Cinque regole d’oro. Con l’aiuto del professor Dario Gregori abbiamo ricavato cinque consigli utili per i genitori di bambini dai 0 ai 14 anni, con particolare riferimento ai primi 48 mesi di vita. Ai bambini sotto i 4 anni di età cercare di evitare: caramelle dure, gomme da masticare, arachidi e altri alimenti simili; ai bambini sotto i 4 anni di età, alcuni cibi vanno preparati con attenzione: chicchi d’uva, mozzarelline, pomodorini, hot-dog e simili vanno tagliati in senso longitudinale.
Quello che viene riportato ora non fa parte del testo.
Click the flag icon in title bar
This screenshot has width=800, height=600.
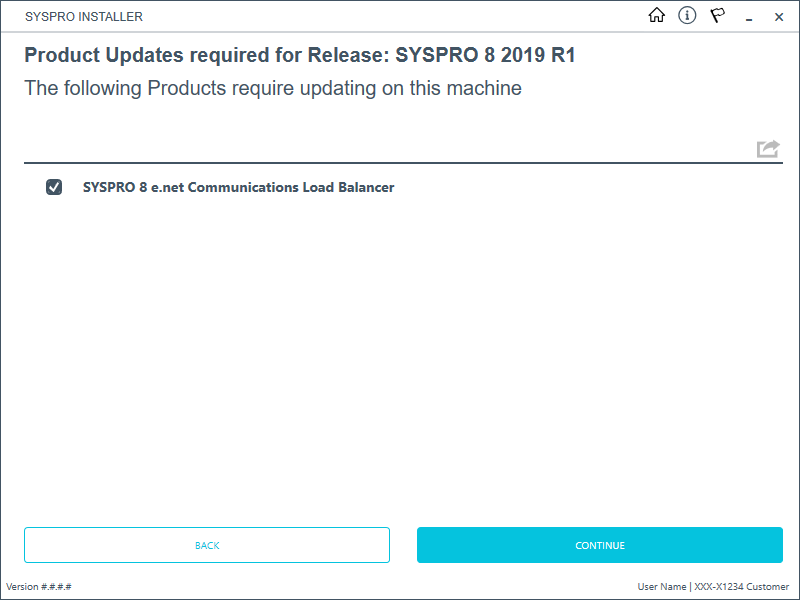[x=717, y=16]
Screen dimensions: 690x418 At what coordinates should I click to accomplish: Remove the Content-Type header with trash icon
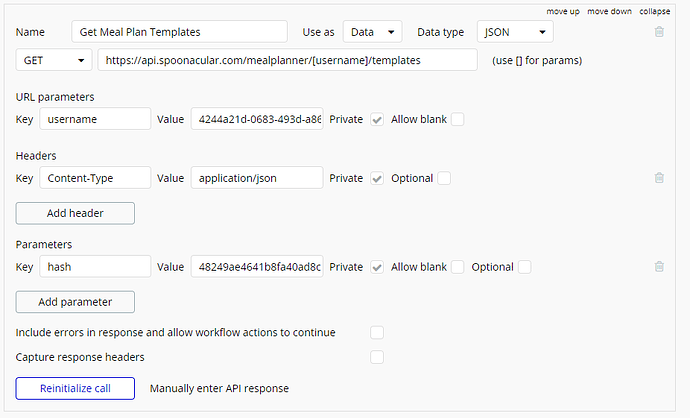click(659, 178)
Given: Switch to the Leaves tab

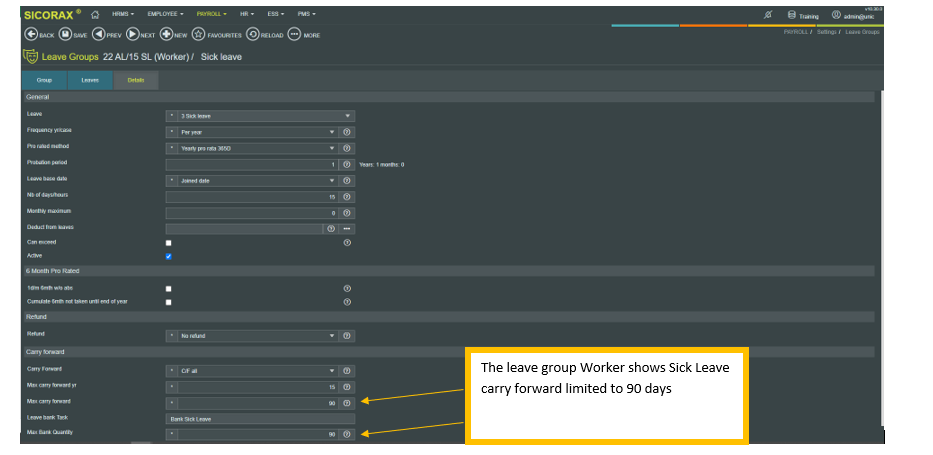Looking at the screenshot, I should [x=90, y=80].
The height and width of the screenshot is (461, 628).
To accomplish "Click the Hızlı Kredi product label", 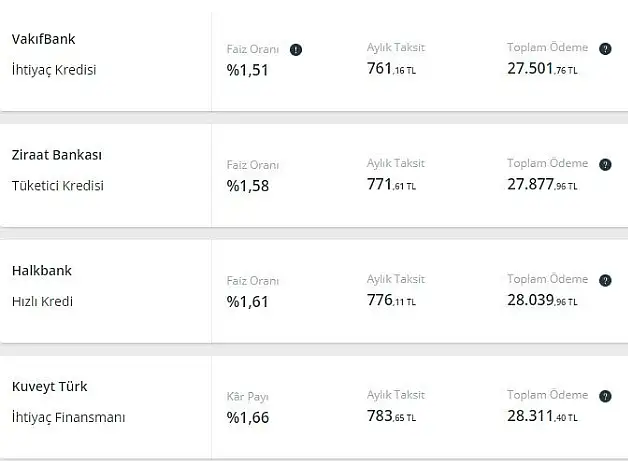I will coord(42,301).
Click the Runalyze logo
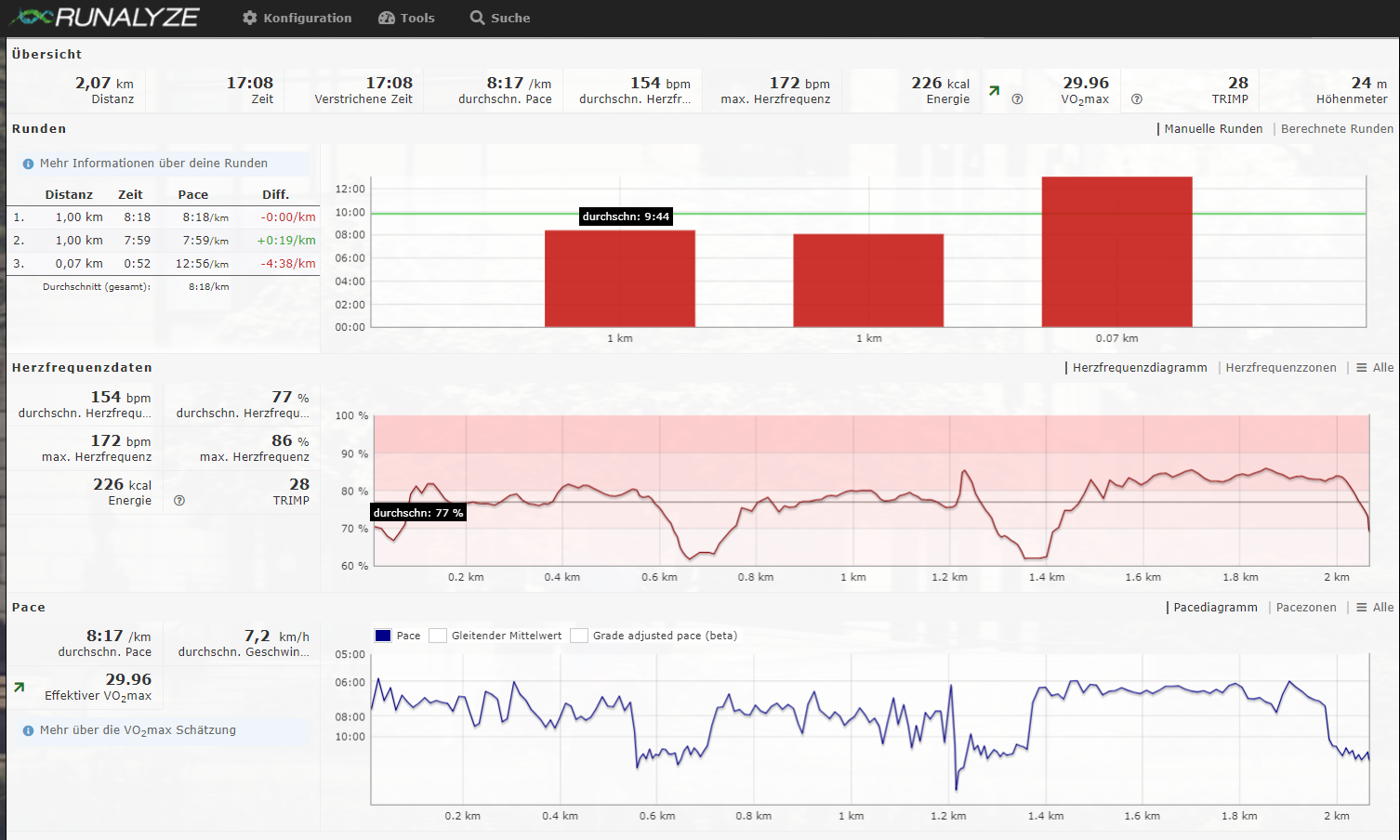 click(104, 18)
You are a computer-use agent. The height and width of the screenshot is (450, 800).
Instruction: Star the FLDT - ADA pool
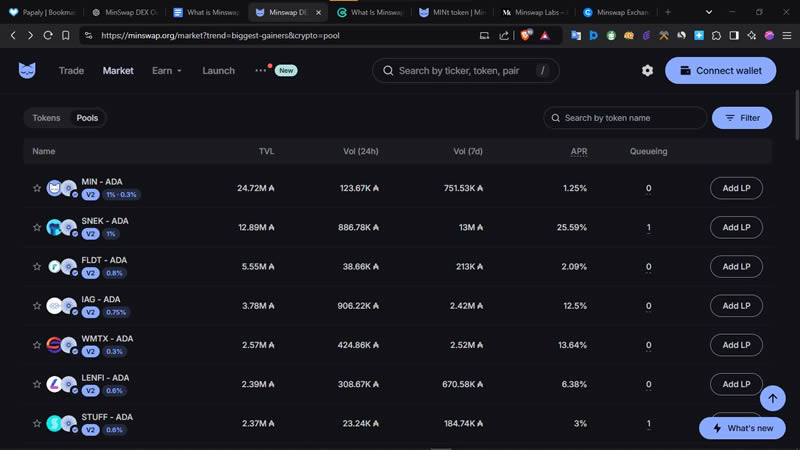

Le carote devono essere tritate; senza limiti di età, non lasciare che i bambini giochino (magari correndo) mentre mangiano; prestare attenzione durante l’alimentazione del bambino. Circa il 60% degli incidenti avviene per una supervisione “passiva” dell’adulto (è presente ma non attento); tenersi aggiornati sul tema della sicurezza, in modo da applicare le linee guida e i suggerimenti, anche rispetto a rischi emergenti, in modo tempestivo. Il modo migliore di farlo è contribuire alla ricerca segnalando casi, anche risolti spontaneamente, sui registri disponibili. L’associazione Trenta Ore per la Vita, che collabora con il progetto Susy Safe, ha realizzato anche un corso online sulle manovre di disostruzione in età pediatrica pensato per genitori e nonni. In caso di soffocamento, il primo soccorso può salvare la vita di un bambino.
La missione. Fornire all’Unione Europea i dati e le basi scientifiche per poter decidere e legiferare. Questo è l’obiettivo del Susy Safe Project, che nel frattempo continua a crescere: nel 2014 hanno aderito al registro anche Thailandia e Bosnia. Anche per questo il Susy Safe ha già ricevuto fondi dalla Commissione Europea in due progetti dal 2005 al 2010 per un totale di 215.000 euro. La Commissione ha fatto sapere a National Geographic di non essere più coinvolta nel progetto, che ora vive grazie al supporto della Onlus ProChild. Il database mondiale – a disposizione di tutti – si trova “fisicamente” nei server dell’università di Padova. Le eccellenze italiane sono anche queste.